25 December 2016

PENGETAHUAN HAQQ AL-YAQIN ( ILMU YANG TAK DIAJARKAN: SEBUAH META INTELEKTUAL )


Secara epistemologis dalam tradisi Barat keilmuan terbagi dalam empat aliran mainstream yaitu rasionalisme, empirisisme, positivisme dan post positivisme. Demikian juga dalam tradisi Islam. Selain pembagian Abid al-Jabiri ke dalam nalar Bayani, Burhani dan Irfani juga ada pembagian yang banyak digunakan dalam tradisi tasawuf, yaitu ‘Ilmu al-Yaqin, ‘Ayn al-Yaqin dan Haqq al-Yaqin.
Menurut al-Sha’rani dalam kitab al-Kibrit al-Ahmar dan 'Abdullah ibnu Abi Bakr al-'Idrus dalam kitabnya al-Kibrit al-Ahmar wa al-Iksir al-Akbar ‘Ilmu al-Yaqin adalah pengetahuan yang bersifat eksplanatif informative deduktif, mencapai kebenaran dengan jalan memperbanyak data. Adapun‘Ayn al-Yaqin adalah pengetahuan yang bersifat logis argumentative induktif, mencapai kebenaran dengan jalan memperbanyak pengalaman empiris di lapangan (demonstrative). Sedangkan Haqq al-Yaqin adalah pengetahuan yang bersifat pengalaman langsung (bārizan, na’t al-‘ayan), tanpa metode, media dan perantara. Kedua pengetahuan yang pertama menyusun metodenya masing-masing dalam mengembangkan keilmuannya.
Al-Qushairy dalam al-Risalahnya memasukkan kedua pengetahuan yang disebut pertama ke dalam wilayah ‘aqli/nadzari (diskursif). Kebenaran keduanya bersifat temporal dan spekulatif. Sedangkan yang ketiga masuk ke dalam wilayah wahbi/kasyfi atau pengetahuan tanpa metode, media dan perantara, kebenarannya bersifat mutlak.

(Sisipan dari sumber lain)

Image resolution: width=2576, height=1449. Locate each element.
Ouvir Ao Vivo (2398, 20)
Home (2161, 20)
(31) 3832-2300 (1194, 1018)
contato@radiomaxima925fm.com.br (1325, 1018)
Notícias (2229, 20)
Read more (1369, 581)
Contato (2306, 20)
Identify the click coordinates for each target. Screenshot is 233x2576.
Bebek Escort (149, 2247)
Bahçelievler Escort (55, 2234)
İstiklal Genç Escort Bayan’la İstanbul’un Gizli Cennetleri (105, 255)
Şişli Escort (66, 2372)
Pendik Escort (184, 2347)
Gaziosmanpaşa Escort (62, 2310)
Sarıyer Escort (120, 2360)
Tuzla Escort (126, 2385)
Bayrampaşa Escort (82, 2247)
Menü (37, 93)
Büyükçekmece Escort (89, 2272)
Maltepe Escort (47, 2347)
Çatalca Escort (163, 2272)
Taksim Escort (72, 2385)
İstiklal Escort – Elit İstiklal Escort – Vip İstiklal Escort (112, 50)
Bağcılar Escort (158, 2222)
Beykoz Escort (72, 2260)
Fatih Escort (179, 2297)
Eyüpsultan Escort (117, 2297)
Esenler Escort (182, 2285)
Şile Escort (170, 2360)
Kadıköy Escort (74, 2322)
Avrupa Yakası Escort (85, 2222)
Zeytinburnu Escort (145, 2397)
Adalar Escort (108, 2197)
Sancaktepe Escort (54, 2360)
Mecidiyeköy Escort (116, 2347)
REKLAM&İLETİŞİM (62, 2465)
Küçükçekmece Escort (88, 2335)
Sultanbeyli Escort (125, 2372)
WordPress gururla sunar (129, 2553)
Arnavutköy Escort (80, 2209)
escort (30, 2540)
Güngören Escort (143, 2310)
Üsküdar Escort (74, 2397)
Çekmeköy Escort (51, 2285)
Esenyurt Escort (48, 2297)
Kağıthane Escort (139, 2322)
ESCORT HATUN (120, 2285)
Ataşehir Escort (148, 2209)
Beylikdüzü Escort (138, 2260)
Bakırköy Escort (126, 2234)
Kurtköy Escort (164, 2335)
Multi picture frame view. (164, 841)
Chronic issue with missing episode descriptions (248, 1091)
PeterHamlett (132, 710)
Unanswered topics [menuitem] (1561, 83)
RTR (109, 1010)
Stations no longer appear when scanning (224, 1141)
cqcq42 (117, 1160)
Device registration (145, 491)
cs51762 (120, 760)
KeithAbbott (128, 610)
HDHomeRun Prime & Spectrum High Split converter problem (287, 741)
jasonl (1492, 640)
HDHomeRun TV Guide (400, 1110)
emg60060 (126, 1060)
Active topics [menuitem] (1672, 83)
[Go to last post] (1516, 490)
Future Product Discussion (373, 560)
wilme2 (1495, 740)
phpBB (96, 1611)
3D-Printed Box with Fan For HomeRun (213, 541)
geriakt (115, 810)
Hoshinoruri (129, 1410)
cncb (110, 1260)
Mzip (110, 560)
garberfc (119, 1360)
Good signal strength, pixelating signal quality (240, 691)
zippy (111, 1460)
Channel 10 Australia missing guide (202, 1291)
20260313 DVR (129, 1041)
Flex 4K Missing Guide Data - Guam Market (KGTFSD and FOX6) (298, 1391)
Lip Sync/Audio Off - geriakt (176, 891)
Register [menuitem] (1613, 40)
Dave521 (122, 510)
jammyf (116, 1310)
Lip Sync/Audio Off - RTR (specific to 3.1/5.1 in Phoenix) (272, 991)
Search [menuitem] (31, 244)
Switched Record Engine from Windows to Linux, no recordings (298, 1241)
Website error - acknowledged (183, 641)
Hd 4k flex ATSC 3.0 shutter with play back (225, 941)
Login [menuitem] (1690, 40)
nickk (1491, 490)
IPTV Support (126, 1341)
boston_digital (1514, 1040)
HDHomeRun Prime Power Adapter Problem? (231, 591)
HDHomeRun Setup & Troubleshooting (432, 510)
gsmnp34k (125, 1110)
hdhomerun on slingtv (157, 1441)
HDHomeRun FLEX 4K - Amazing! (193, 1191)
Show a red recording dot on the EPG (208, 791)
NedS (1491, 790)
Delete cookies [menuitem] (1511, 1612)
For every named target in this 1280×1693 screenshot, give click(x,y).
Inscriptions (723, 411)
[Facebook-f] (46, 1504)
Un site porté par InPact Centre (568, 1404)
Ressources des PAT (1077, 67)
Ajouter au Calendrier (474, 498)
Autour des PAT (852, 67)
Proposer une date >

Tradisi akademis Barat memahami pengetahuan yang ketiga ini bersifat intuitif imajinatif teofanik meskipun faktanya tidak identik dengan konsep mereka yang positivistik. Sartre, seorang tokoh Eksistensialis, dalam bukunya The Psychology of Imagination, mengilustrasikan pengetahuan seperti ini ibarat orang yang tidak bisa ikut merasakan sakit yang diderita oleh orang lain, hanya terhenti pada rasa ikut merasakan belaka, sekedar berempati. Dan ini bukanlah perasaan otentik yang dirasakan oleh si sakit. Dibutuhkan pengetahuan yang bersifat intuitif dan imajinatif untuk bisa masuk ke dalam perasaan otentik si sakit.
Tanpa pengetahuan ini manusia akan terpenjara oleh dirinya sendiri dan tidak mampu merasakan sesuatu yang berada di luar dirinya. Lewat pengetahuan intuitif dan imajinatif lah akhirnya manusia akan mempunyai kesadaran dan mengalami kebebasan.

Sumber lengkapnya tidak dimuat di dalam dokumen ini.